Then, we talked about how our experience as teachers changed after we had babies.
(Honestly, in part, this was another one of those conversations in which I wish I felt more strongly than I do. I mean, just because I’m a parent, it doesn’t make it any easier to accept some of the numb-nuts that come through my classroom door. However, when I hear tale of really horrible parenting– like coked up parents that can’t get their own toddler’s clothes back on as my sister just witnessed at her job at WIC– it gets me really, really sick to my stomach.)
Anyhow, my principal talked about parents that just want to get home and drink and get on the computer and chat.
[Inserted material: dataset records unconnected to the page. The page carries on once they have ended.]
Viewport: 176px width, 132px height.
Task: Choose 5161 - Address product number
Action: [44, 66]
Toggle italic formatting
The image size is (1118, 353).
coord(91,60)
While I don’t exactly chat, part of me thought that I might fit the bill. I mean, I play with Silas. I do. But after a long day, it’s hard to push a toy train around a track for hours on end. So, I push the train a few times and then get out the colors and then check my email or start on my blog while he is coloring.
Does that make me evil?
I keep thinking that when he gets older– you know when he is interested in soccer or dance or guitar lessons– that I’ll be so much more attentive. But now, even though I love my son to death, I get bored sometimes with all the repetitive games.
In contrast to not having enough balls, does that mean that I don’t have enough boob? I mean, am I not nurturing enough to be called a good mother?
Is that why Silas prefers Daddy?
I don’t know.
Maybe, just as children go through phases of development, parents go through them too. I mean, we are learning just as much as they are. You can only do your best.
And, I must say, that I am my best when I have a little me time and a little Silas time and I’m not too, well not to bring up the term again, lopsided.
Still, perhaps, I am one of those selfish parents. I wonder, would it have been easier to have a baby when I was only 20 and not “set in my ways”? When maybe having a baby was all I could see in the world and all the other stuff– the acting, the dancing, the friending, the blogging– was something I hadn’t even fully considered yet.
I don’t know.
I do know that we all have to find our own rhythm. Our own way. Maybe I need to work on being present for Silas more of the time. Or perhaps, my being fully present in spurts is better (for me) than being half-present for hours.
Still, I don’t know.
What I do know is that some off-hand male comment (you remember, Mike the Bull) started me off thinking about the ole milk wagons and what it takes to be a great parent. It’s funny where your inspiration comes from.
In the spirit of only being present in spurts, I’m am finding that I have little else to say. No more umpfh, really. I know do need to change out of my work clothes (yes, I still have them on at 11PM) and get out of this god-awful broken bra. I would love to explore the torments of a selfish parent in greater detail in the future.
Until then, love your juggnauts.
Peace.
October 27th, 2009 at 7:04 am
If you are evil, then so am I. I think I’m a better mom to Dora if I have the chance to focus on myself now and then. I decided its ok if sometimes we eat dinner later than we should if its something homemade and good for her. And its also ok if sometimes we eat mac and cheese on the couch at 8 oclock while watching the dance show. It’s dancing and music – she loved it. Cheers to you – you’re doing great, even if you’re wireless:)
October 27th, 2009 at 1:34 pm
I was sucked in, at first, by the repetitive use of the word boob and its many synonyms, but was truly excited by the mention of myself. Then, as that intial rush wore off, I read the entire post and thought about my own insecurities and concerns about being a parent. I’m sure you’re a wonderful mother. We’re all just people doing the best we can, and as long as your decisions don’t lead to snorting baby powder and putting coke on your child’s rear end, I think the later teenage resentment will be at a minimum.
October 29th, 2009 at 5:59 pm
I was totally sucked in by the photo of your boobs…Damn those wires! You have to take care of yourself in order to be able to care for someone else. Sometimes that means writing, blogging, or just plain getting a new bra….:)
November 9th, 2009 at 7:22 pm
I agree with Ann. In the core essence of it all, you have to love yourself in order to truly love another. Otherwise, it’s mass chaos.
(thanks for the wonderful shout-out, sis. Now I’m gonna get fired.)